Originally Posted by Tim Thompson
Certainly a magnetic field reversal and some loss of atmosphere can be related, but one should not exaggerate the effect. Venus has no intrinsic magnetic field at all, as has already been pointed out. Yet its massive atmosphere shows no sign of going away any time soon. The solar wind interaction with the upper atmosphere of Venus does strip away some of the atmosphere, but only the very high velocity tail of the thermal distribution. Even billions of years of such an interaction could not strip away the whole atmosphere. The main reason for that is that Venus is a fairly substantial planet, with 81.5% of Earth's mass, and plenty of gravity. And since the atmosphre of Venus is 96.5% heavy CO2, it doesn't go anywhere.
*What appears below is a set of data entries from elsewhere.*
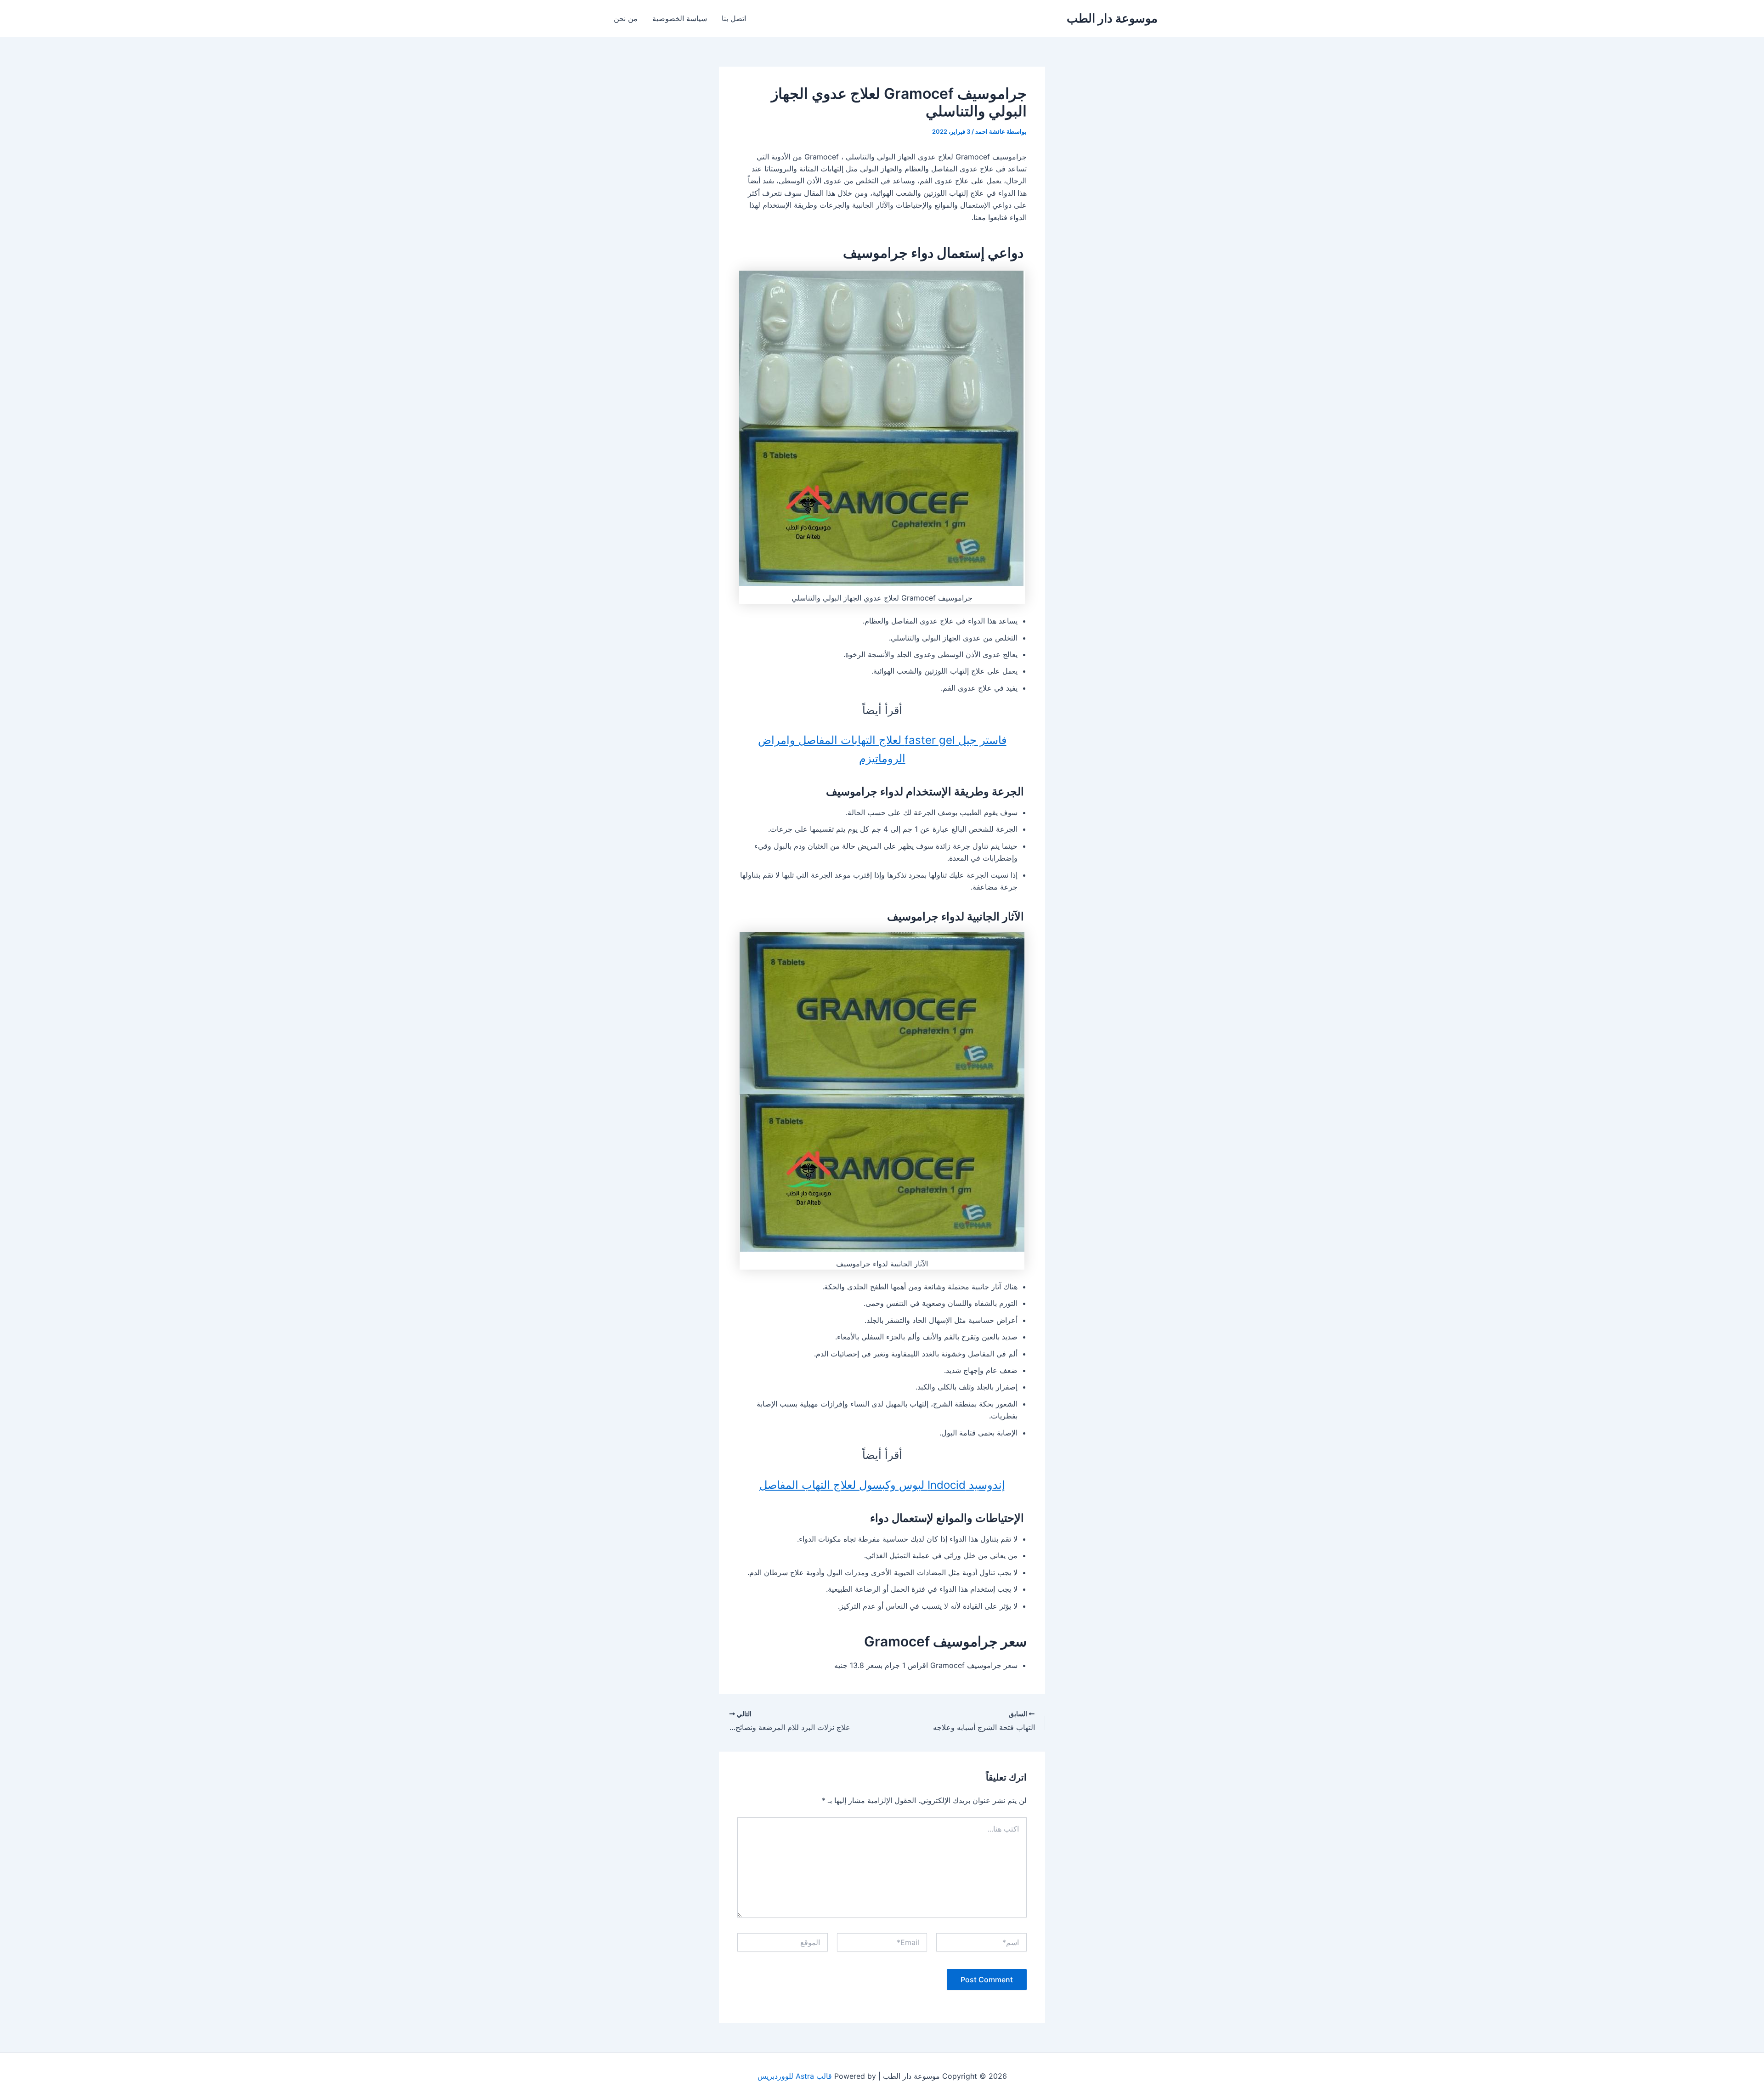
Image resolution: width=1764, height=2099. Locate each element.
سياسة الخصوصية (679, 18)
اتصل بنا (734, 18)
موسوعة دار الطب (1112, 18)
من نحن (626, 18)
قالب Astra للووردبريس (795, 2076)
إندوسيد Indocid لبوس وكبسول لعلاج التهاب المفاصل (882, 1485)
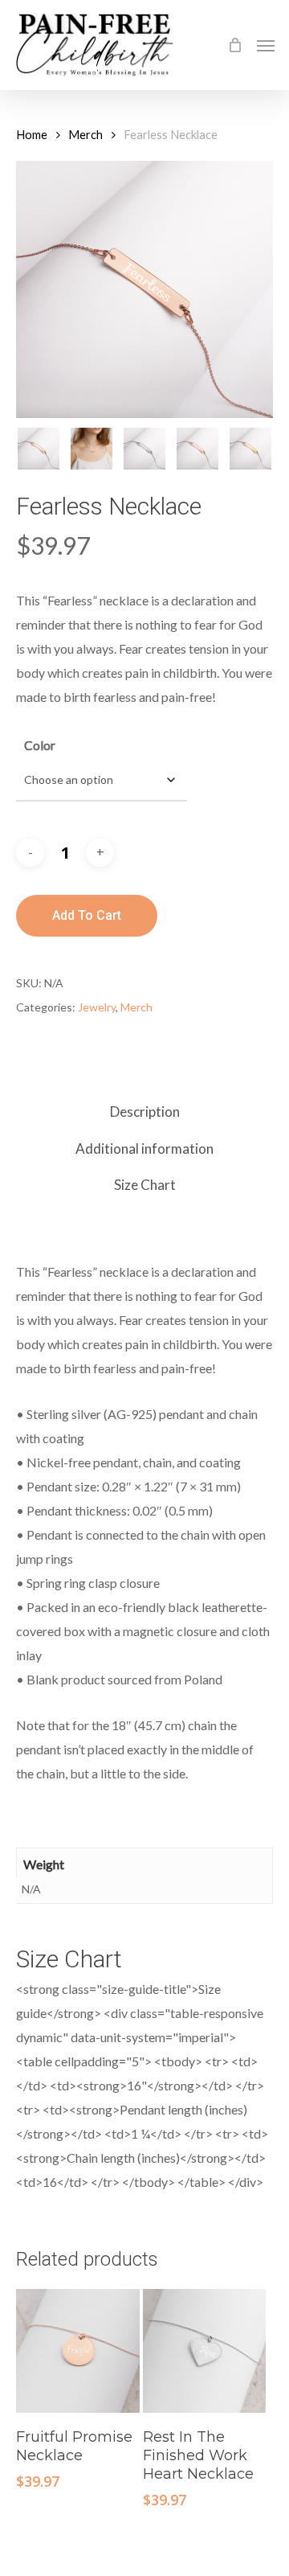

Mars also has an atmosphere mostly made of CO2 (95.3%), and like Venus, it has no intrinsic magnetic field. But its mass is only 11% of Earth's, and that's a big enough difference to count. It's a good bet that Mars lost much of the atmosphere it might once have had, primarily because its low mass could not hang onto it. So Mars would have lost much of its atmosphere, even if it did have a magnetic field. But being without one allows the solar wind to directly impact the upper atmosphere, increasing the rate of loss.
Earth has more mass than Venus & Mars combined, so it is most capable of gravitationally holding an atmosphere. Earth also has a substantial intrinsic magnetic field, which fends off the solar wind, preventing it from directly impacting the atmosphere, except at the poles where the aurorae are generated by solar wind interactions in the very high atmosphere.
If Earth were to lose its magnetic field altogether, it would still be rather more retentive of its atmosphere than Venus, since the solar wind is weaker at Earth than at Venus, and Earth is so much more massive. But a magnetic field reversal is a transitory event. The reversal will see energy transfer from the main dipole to higher multipoles, presenting an apparently weaker magnetic field, and enabling the solar wind to more directly impact the upper atmosphere. The result will not be any substantial loss of atmosphere, but will be an enhanced background radiation field at the surface of Earth, due to increased solar wind particle impacts on terrestrial atmosphere particles. But I don't think we can predict how much more radiation there will be at the surface, and its biological effect, without a detailed model of the reversal process, which we don't yet have (Glatzmaier's simulations only show in general how the process works, but should not be considered detailed predictions of how it will happen on Earth).